Sunday, March 31, 2013

Chiang Mai la douce

Chiang Mai a été mon coup de coeur inattendu. Vu sur la carte du Lonely Planet, envie d'aller un peu au Nord, pas envie de ne visiter que Bangkok avant de filer direct à la plage. Chiang Mai, donc. Rien que le nom m'évoquait un compartiment dans un train luxueux, avec des fleurs sur le plateau du petit-déjeuner et une arrivée dans la brume, tôt le matin, les montagnes dessinées sur un ciel pâle.

C'était encore mieux que ça. Lorsque nous avons donné l'adresse de l'hôtel (réservé en trois coups de souris pressés et pas franchement regardants sur Booking.com) à notre chauffeur de taxi, celui-ci nous a complimenté pour notre "excellent choice". Tu m'étonnes. Le Yaang Come est juste le paradis sur terre, à 40 euros la nuit. Imaginez un banyan immense, une dizaine d'écureuils qui jouent dessus et qui se mettent à faire la farandole quand vous arrivez et qui chantent "welcome !!!!" (true story) Le reste est à l'avenant : un personnel aux petits soins, une piscine divine, des chambres pleines de charme, un resto franchement pas mal et surtout, un emplacement topissime, pile au milieu de tout ce qu'il y a à faire dans cette ville que l'on croirait toute dédiée au kif.

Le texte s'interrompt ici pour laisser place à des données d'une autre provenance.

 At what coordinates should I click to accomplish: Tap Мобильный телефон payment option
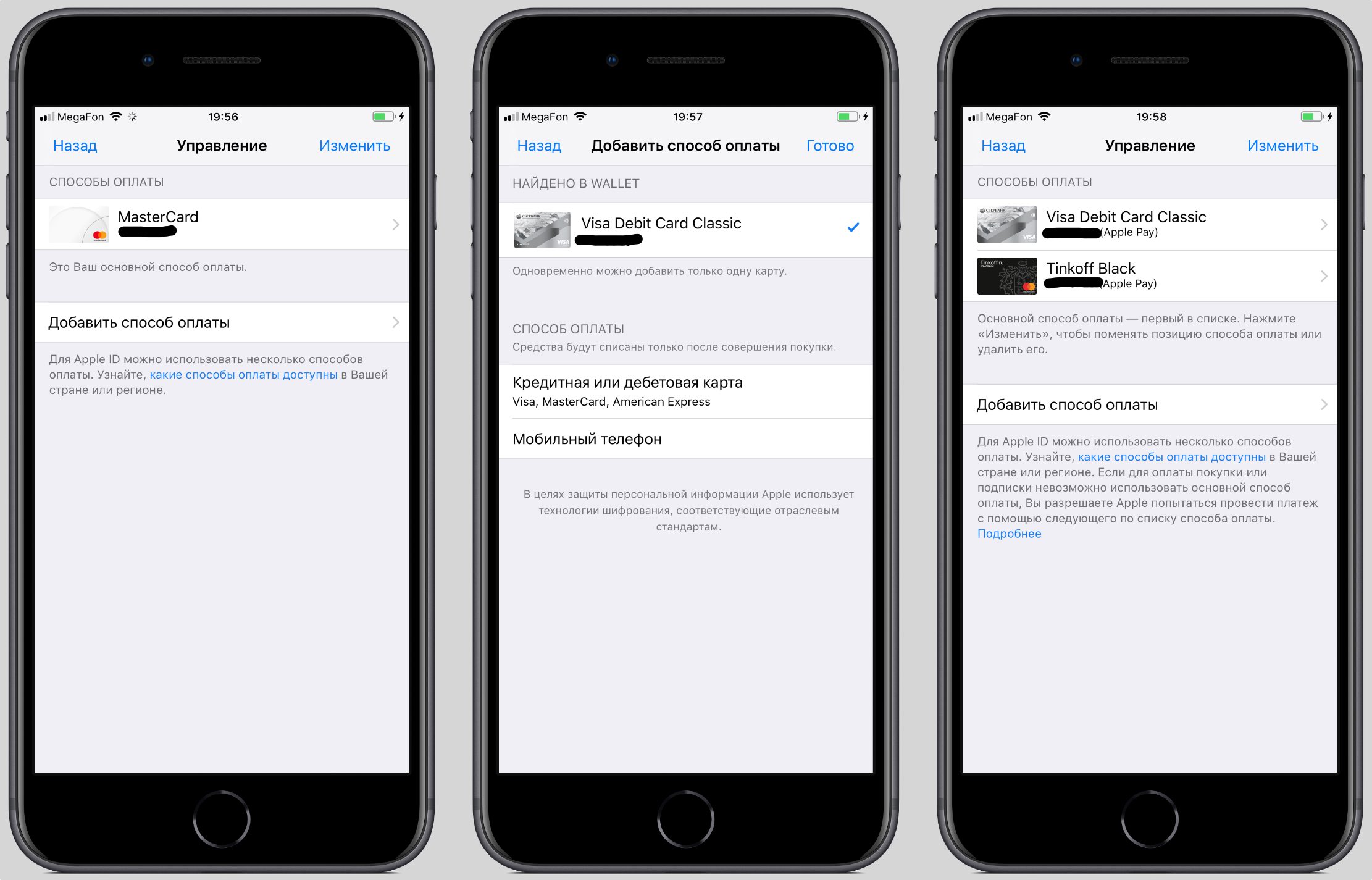point(686,439)
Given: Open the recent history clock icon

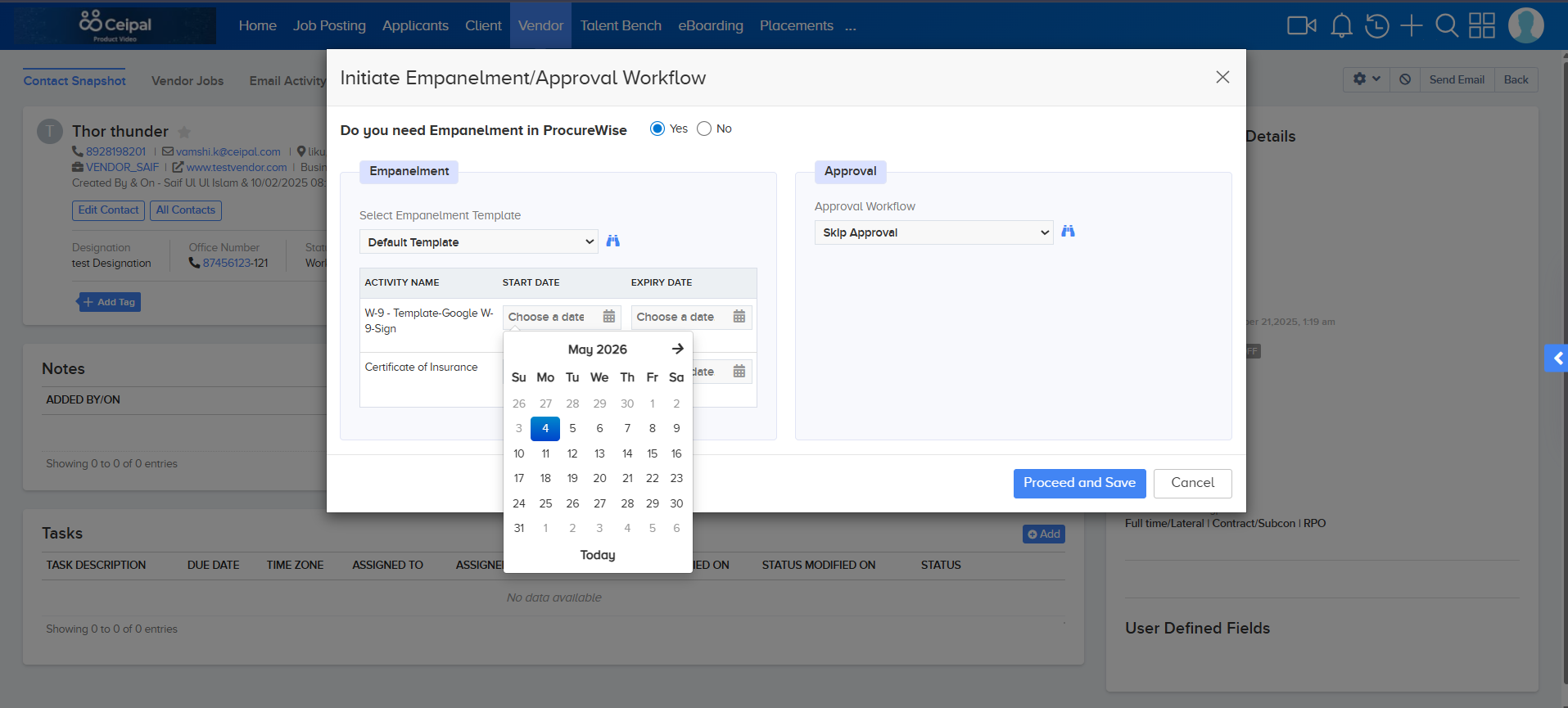Looking at the screenshot, I should click(x=1376, y=25).
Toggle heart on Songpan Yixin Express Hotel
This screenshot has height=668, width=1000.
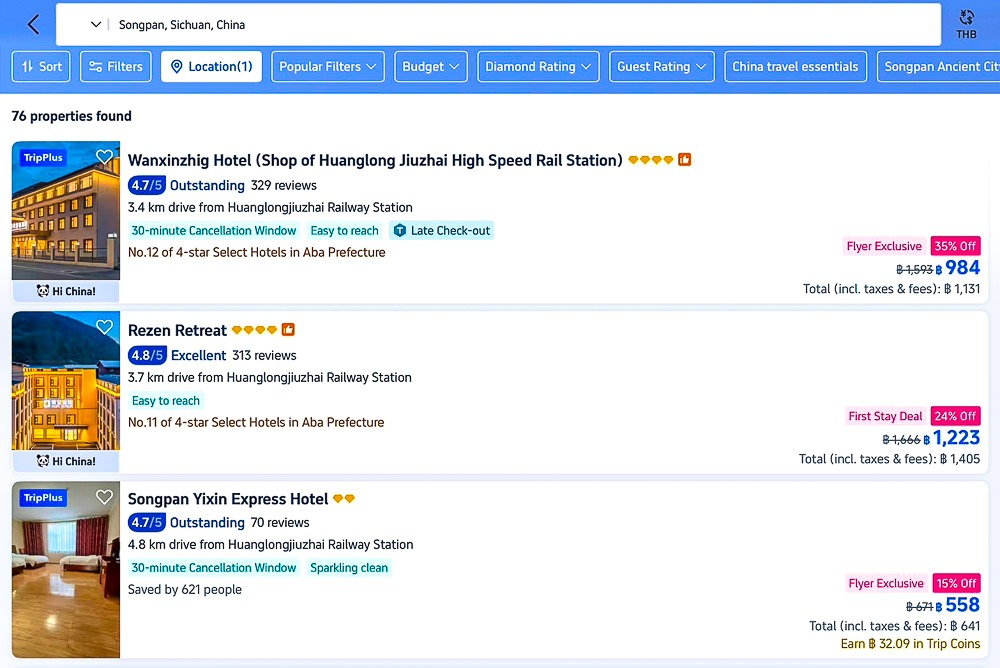tap(104, 497)
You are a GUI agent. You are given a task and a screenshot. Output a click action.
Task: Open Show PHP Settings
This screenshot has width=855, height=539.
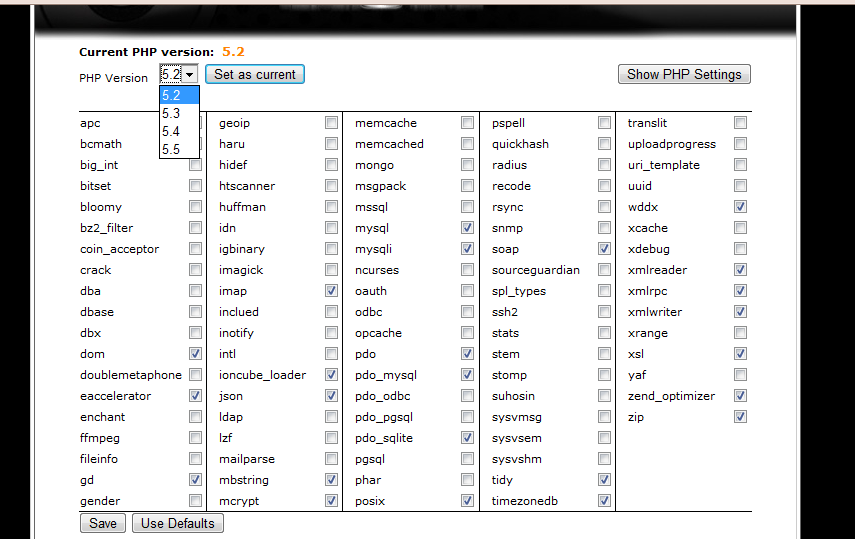pos(684,75)
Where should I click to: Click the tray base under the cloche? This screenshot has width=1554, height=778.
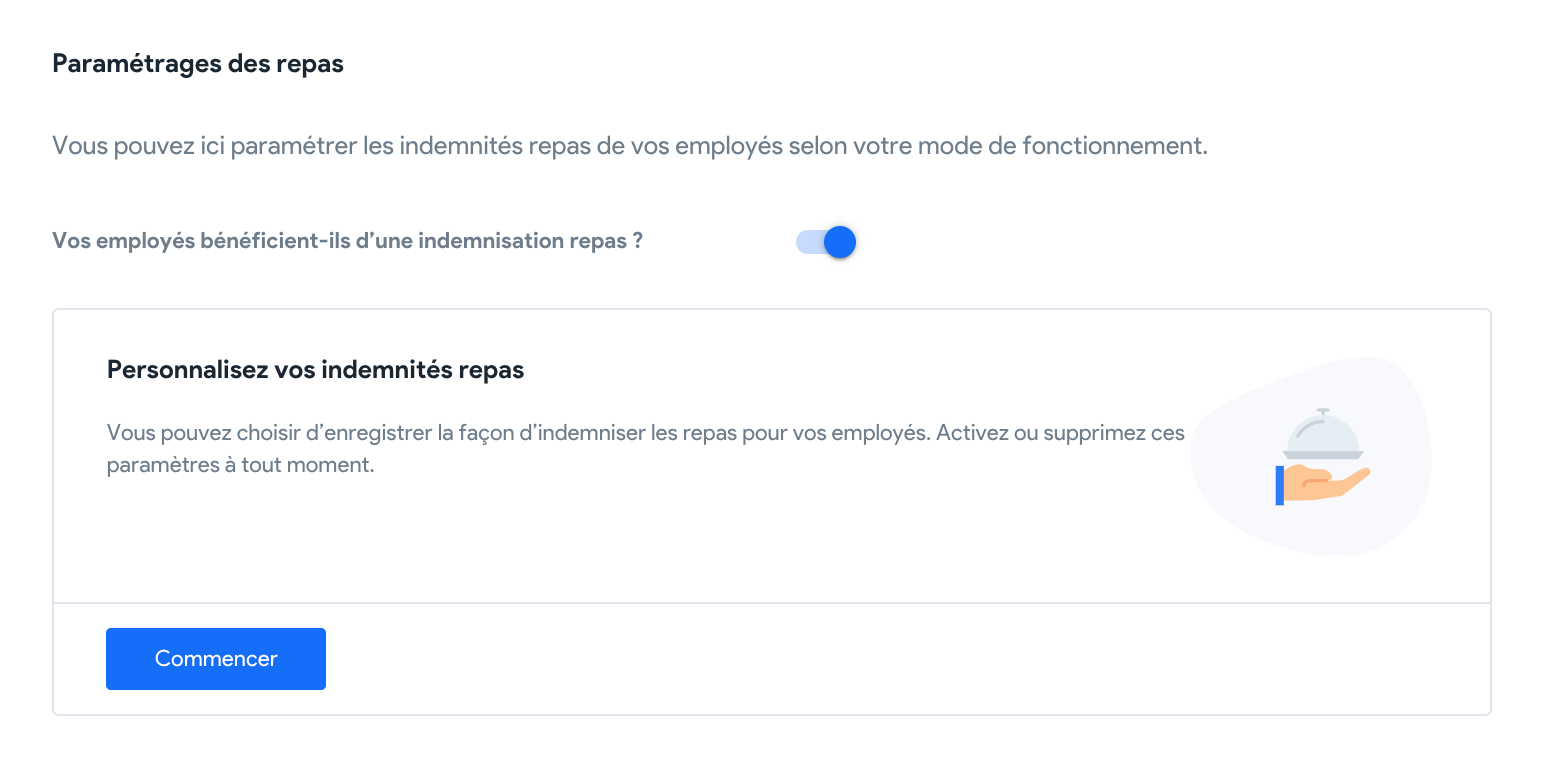1323,455
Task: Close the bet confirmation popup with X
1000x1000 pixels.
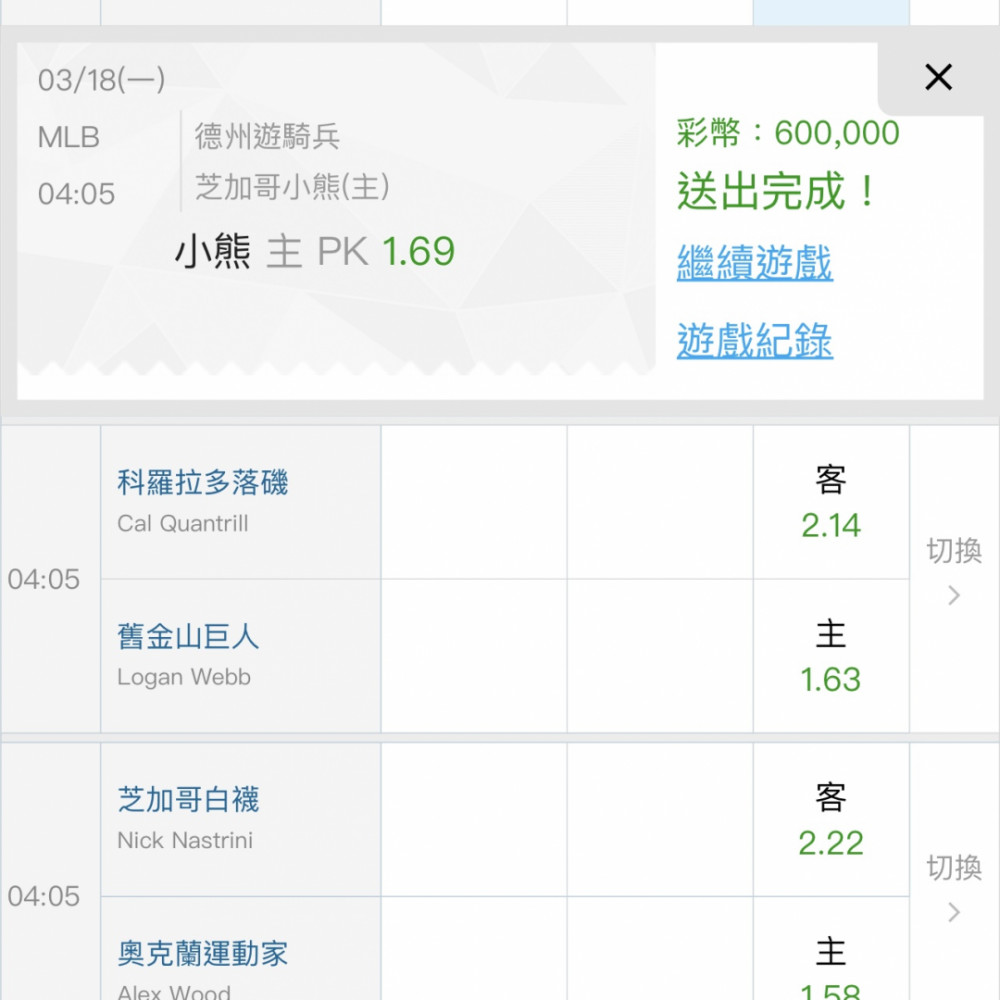Action: pos(938,77)
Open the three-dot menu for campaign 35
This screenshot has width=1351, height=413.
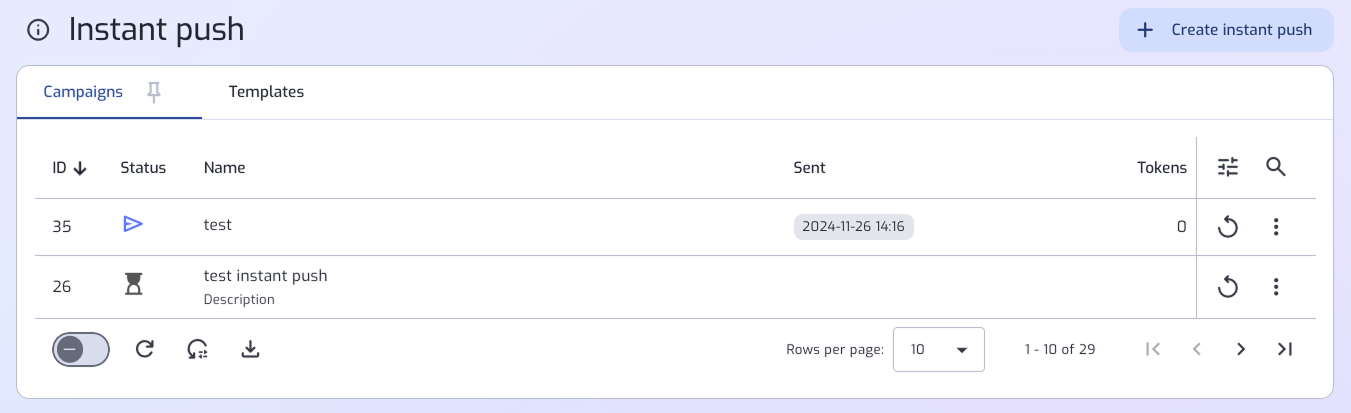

C'est à Chiang Mai que nous avons booké notre journée de cours de cuisine, dans une ferme bio un peu éloignée de la ville. C'est à Chiang Mai que nous avons fait les meilleurs marchés nocturnes, plein d'ambiance, de gens, de touristes, de locaux, de musiciens, de babioles souvent cheap mais souvent authentiques aussi. C'est à Chiang Mai que nous avons mangé la meilleure salade de papaye verte et le meilleur sticky rice and mango, assises sur un bout de trottoir au milieu de l'agitation d'un immense food court improvisé dans la cour d'un templeC'est là que nous avons vu les plus jolis temples aussi, ceux à taille humaine et au calme propice à un peu de recueillement.

C'est là que j'ai acheté deux petites céramiques, du céladon, la spécialité de la région. Un euro cinquante chacun chez Siam Celadon. J'ai un peu honte de le dire, parce que ça fait un peu mamie, mais j'aime bien la céramique, et l'accumulation de vaisselle me guette, surtout depuis que ma soeur m'a dit qu'elle avait gardé les services à café super chics et désuets de nos arrières-grands-parents. Aïe mes placards.


Après avoir vu les fous furieux de Foals en concert, je me repasse ce morceau en boucle. Et c'est chouette.

A manger : un petit mango sticky rice ? Facile, le plus compliqué, c'est le riz. Acheter du riz spécial en épicerie asiatique ("sticky", c'est marqué dessus), le laver rapidement une ou deux fois, faire cuire à la vapeur pendant environ 40 mn (dans un bon vieux couscoussier, ça marche bien, posez juste le riz sur une gaze pour ne pas qu'il file entre les trous du panier). Quand c'est prêt, laisser tiédir et préparer la sauce : verser du lait de coco sur un peu de sucre de palme (ou sirop d'érable, rapadura...), mélanger. Poser une demi-mangue découpée sur deux grosses cuillères de riz gluant, verser la quantité désirée de sauce et, si vous avez réussi à en trouver chez Tang, saupoudrer de graines de mangue soufflée. C'est bon, c'est frais, c'est l'été.